**Problem requirements:** Restate word for word each line of the data, starting at the one containing "Customer Reviews (138, 1968)" and running through the last.

**Provided data:**
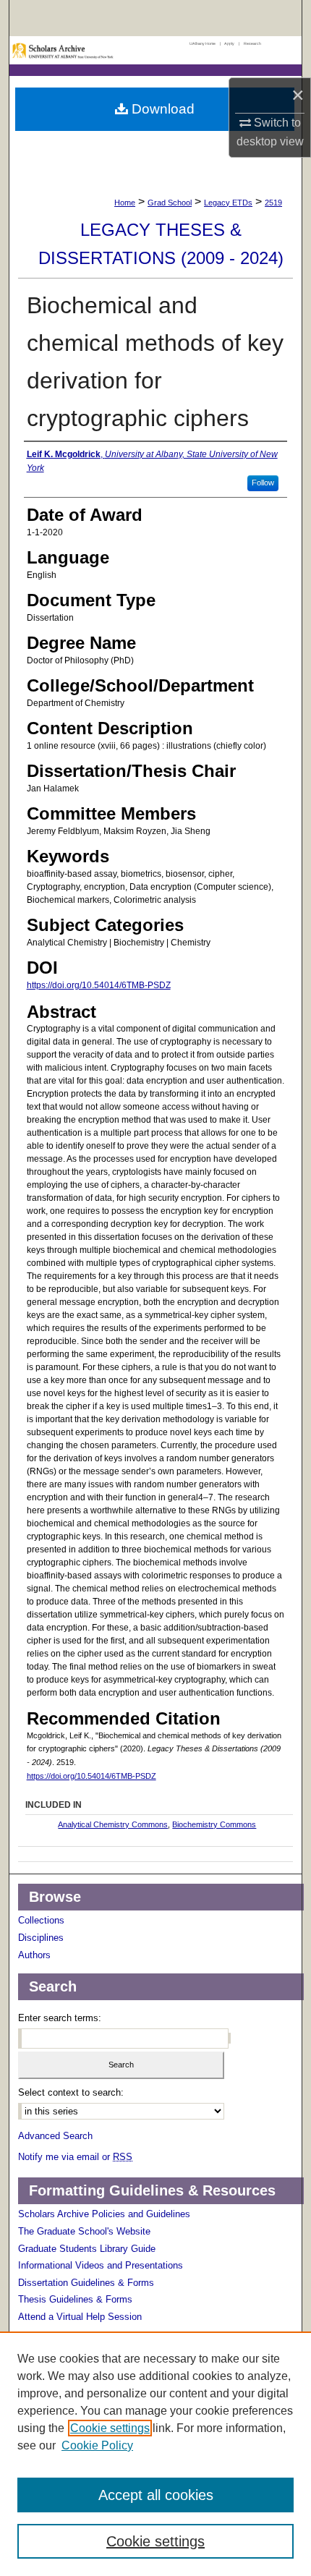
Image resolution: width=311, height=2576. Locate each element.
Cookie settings (110, 2428)
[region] (155, 2453)
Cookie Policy (97, 2445)
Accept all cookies (155, 2495)
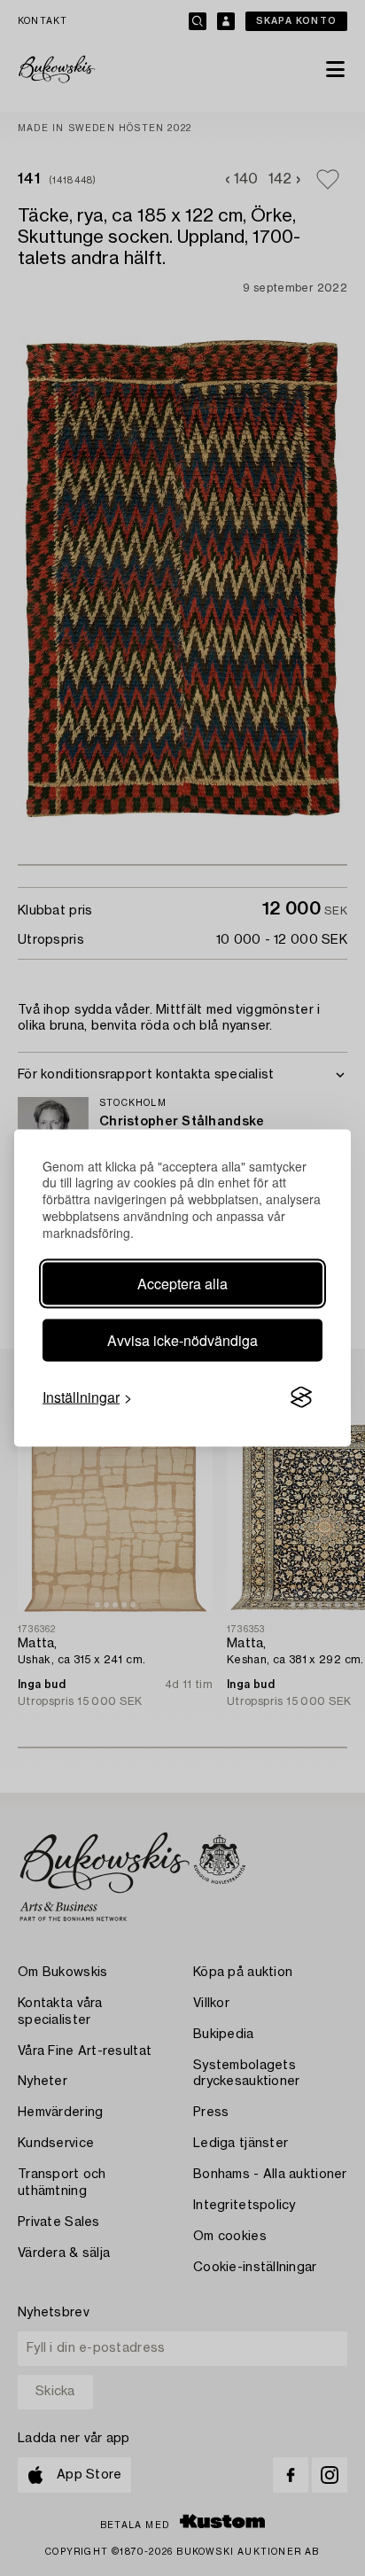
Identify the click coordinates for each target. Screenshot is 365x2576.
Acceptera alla (182, 1283)
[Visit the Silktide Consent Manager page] (301, 1397)
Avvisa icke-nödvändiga (182, 1340)
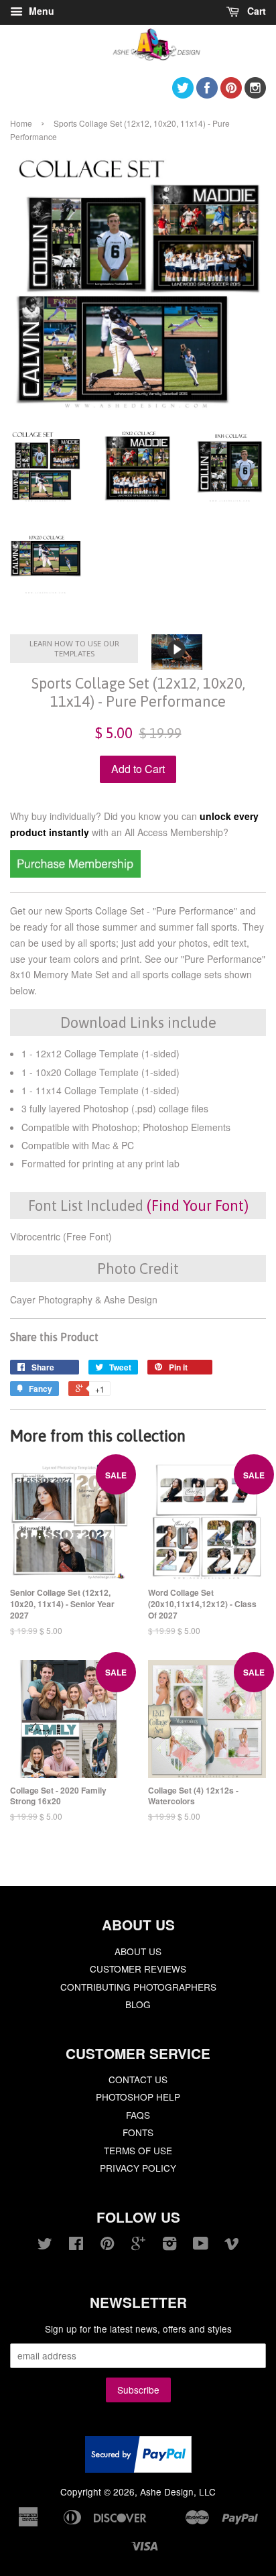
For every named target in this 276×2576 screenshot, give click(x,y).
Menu (40, 10)
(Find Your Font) (198, 1205)
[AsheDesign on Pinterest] (231, 94)
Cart (255, 10)
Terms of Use (138, 2150)
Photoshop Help (138, 2096)
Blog (138, 2004)
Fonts (138, 2132)
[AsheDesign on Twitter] (183, 94)
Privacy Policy (138, 2167)
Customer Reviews (138, 1968)
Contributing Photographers (138, 1986)
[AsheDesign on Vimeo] (231, 2245)
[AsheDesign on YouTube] (200, 2245)
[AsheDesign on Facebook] (207, 94)
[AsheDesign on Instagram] (255, 94)
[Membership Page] (75, 873)
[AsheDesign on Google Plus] (138, 2245)
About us (138, 1951)
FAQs (138, 2114)
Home (21, 123)
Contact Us (138, 2079)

**Response to this task:**
Customer Reviews (138, 1968)
Contributing Photographers (138, 1986)
[AsheDesign on Vimeo] (231, 2245)
[AsheDesign on YouTube] (200, 2245)
[AsheDesign on Facebook] (207, 94)
[AsheDesign on Instagram] (255, 94)
[Membership Page] (75, 873)
[AsheDesign on Google Plus] (138, 2245)
About us (138, 1951)
FAQs (138, 2114)
Home (21, 123)
Contact Us (138, 2079)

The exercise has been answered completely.